#### MATERIAL TO PROCESS
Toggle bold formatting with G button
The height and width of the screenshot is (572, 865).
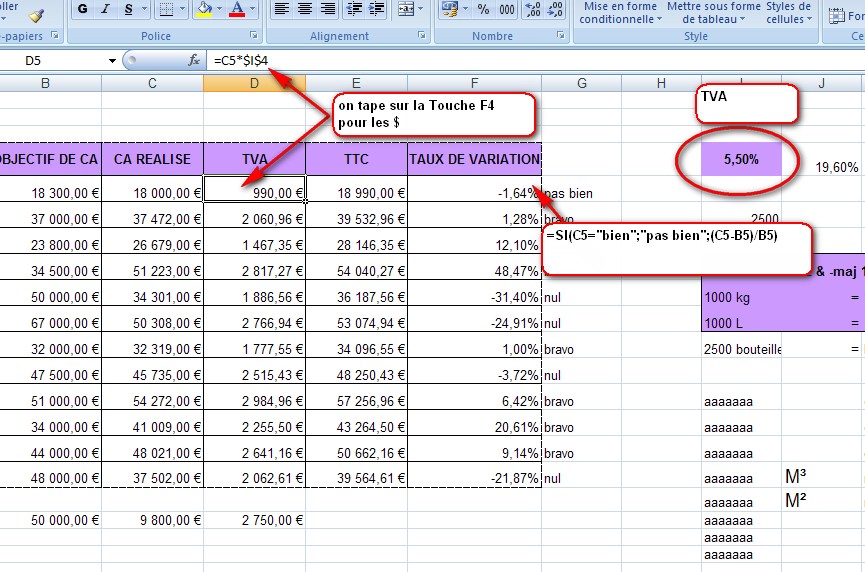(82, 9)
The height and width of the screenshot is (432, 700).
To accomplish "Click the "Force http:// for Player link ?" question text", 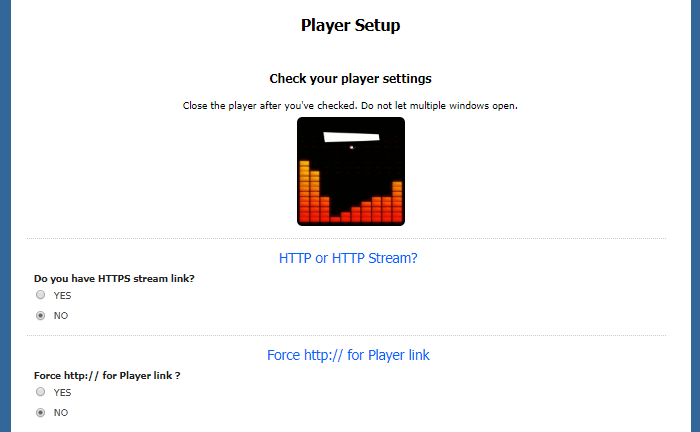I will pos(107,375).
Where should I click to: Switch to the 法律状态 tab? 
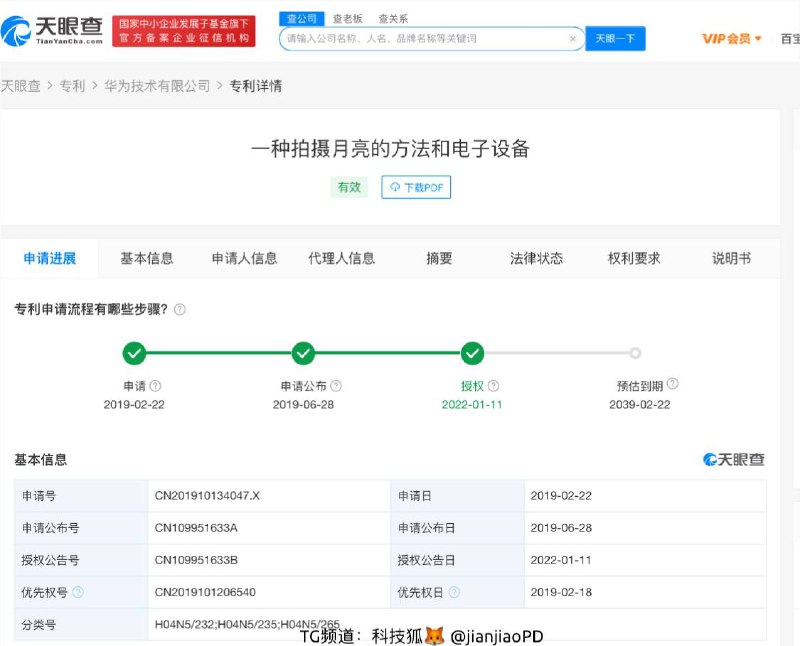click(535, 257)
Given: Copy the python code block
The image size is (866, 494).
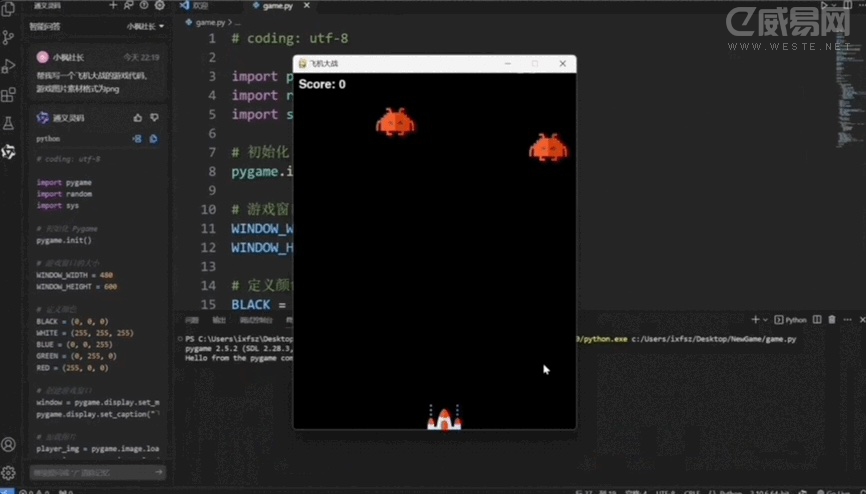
########
ASSIGNED TASK :: From the line containing "Given: Copy the python code block" through the last line of the entries, both included, print each line exactly and omit any picture.

RESPONSE BELOW ::
Given: Copy the python code block
The image size is (866, 494).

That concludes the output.